● **How to complete this task**
The lines to return are those from the line holding "Image resolution: width=670" through the last line of the entries below, both included, written exactly and without pictures.
(Records provided Opens)
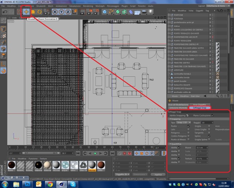Open the Interfaccia di Avvio layout dropdown
Image resolution: width=234 pixels, height=188 pixels.
[218, 6]
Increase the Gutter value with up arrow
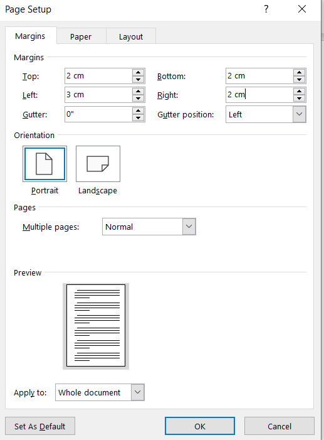This screenshot has width=324, height=440. 138,110
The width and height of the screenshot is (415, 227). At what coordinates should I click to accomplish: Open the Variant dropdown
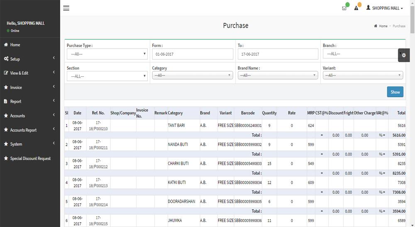[x=363, y=75]
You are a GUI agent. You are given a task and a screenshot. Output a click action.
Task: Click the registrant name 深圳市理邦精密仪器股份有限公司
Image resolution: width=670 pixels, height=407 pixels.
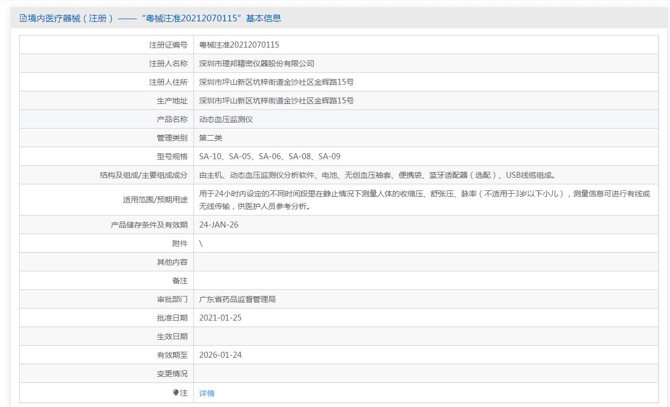[x=256, y=63]
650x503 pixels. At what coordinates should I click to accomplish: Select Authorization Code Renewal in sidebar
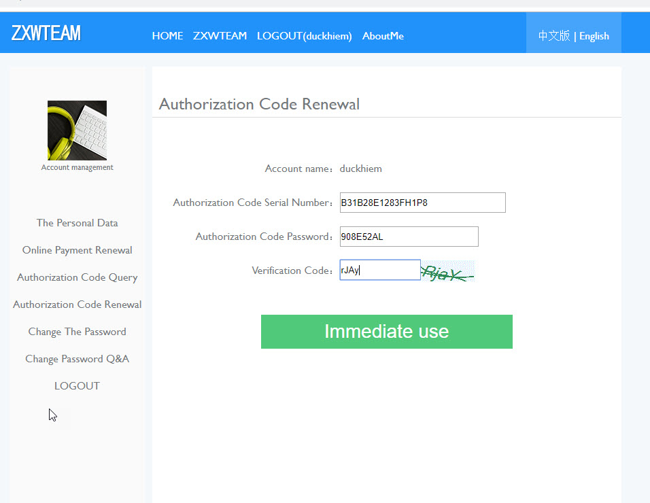77,304
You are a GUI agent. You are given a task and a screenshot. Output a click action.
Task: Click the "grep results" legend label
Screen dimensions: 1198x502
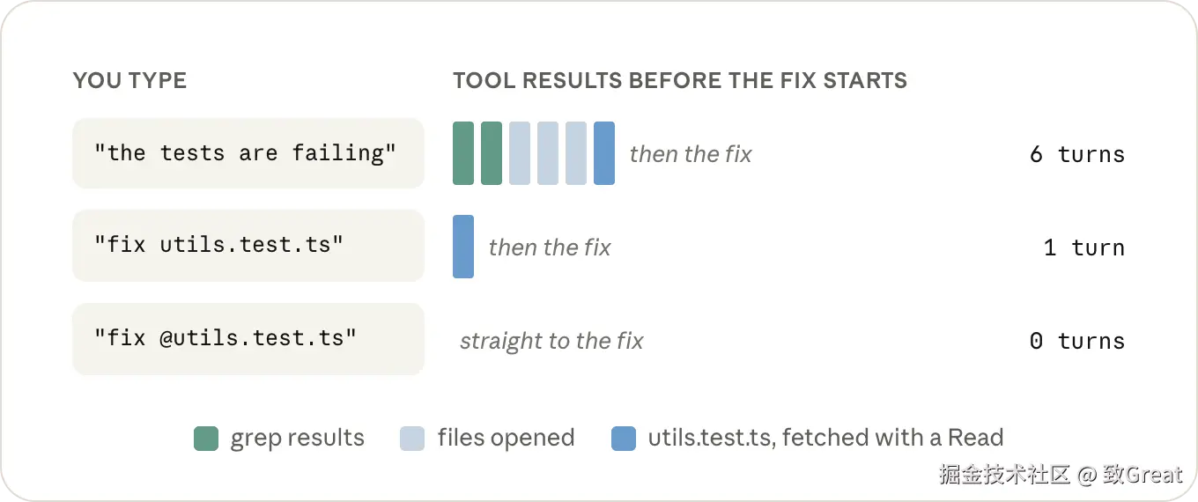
(Records provided Closes)
● **Solution to this exercise**
Image resolution: width=670 pixels, height=407 pixels.
[x=256, y=63]
650x503 pixels. At what coordinates should I click to accomplish: Select Authorization Code Renewal in sidebar
77,304
You are a GUI agent. You are given a task and a screenshot. Output a click action.
Task: Click the "grep results" legend label
Screen dimensions: 1198x502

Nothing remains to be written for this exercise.